Here's a weird one. Columbia University had a data breach last June that exposed 1.8 million Social Security numbers. The strange part? Some victims have absolutely no connection to the school.

One person got a letter from Columbia via their dad, informing them their SSN and other sensitive info was compromised. They've never applied to Columbia, never worked there, never had any relationship with the university. Yet somehow, their data was sitting in Columbia's systems.

Columbia's public notices only addressed "members of the Columbia community" and talked about student, applicant, and employee data being accessed by an unauthorized party. Major news outlets reported the breach as affecting people affiliated with Columbia, noting the hacker was apparently motivated by Columbia's affirmative action policies.

But that narrative missed a crucial detail.
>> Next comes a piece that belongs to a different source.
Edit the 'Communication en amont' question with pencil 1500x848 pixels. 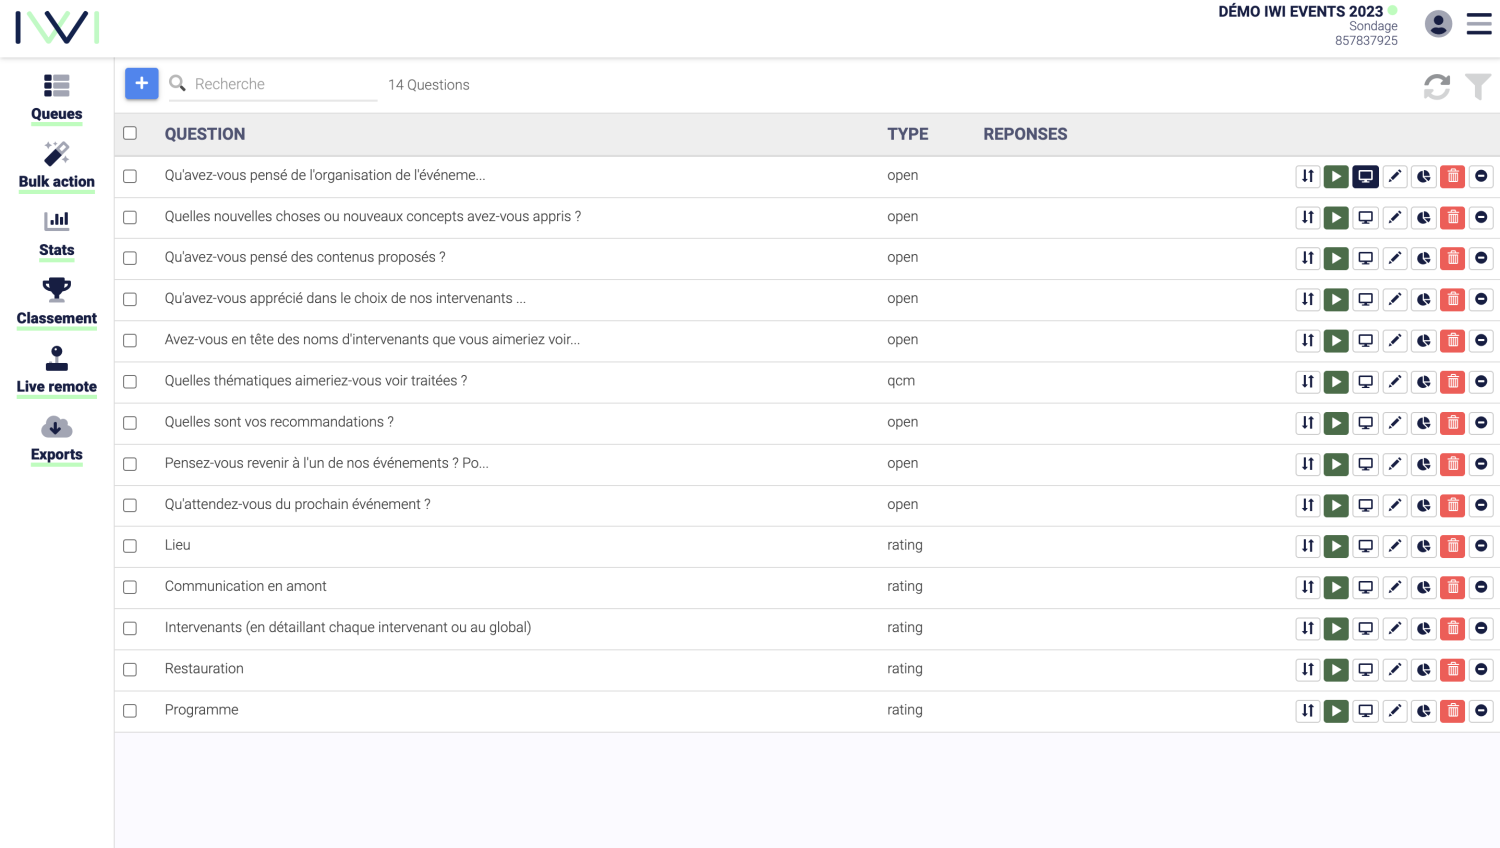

There's a whole group of breach victims who have zero Columbia connection trying to figure out why the school had their information in the first place.

This matters because it highlights how organizations collect and store personal data in ways most people don't understand or consent to. Your SSN might be sitting in databases you've never heard of, exposed to breaches at institutions you've never interacted with.

For anyone using AI tools that integrate with third-party services or educational platforms, this is a reminder that data flows in unexpected directions. The organizations holding your information aren't always the ones you directly gave it to.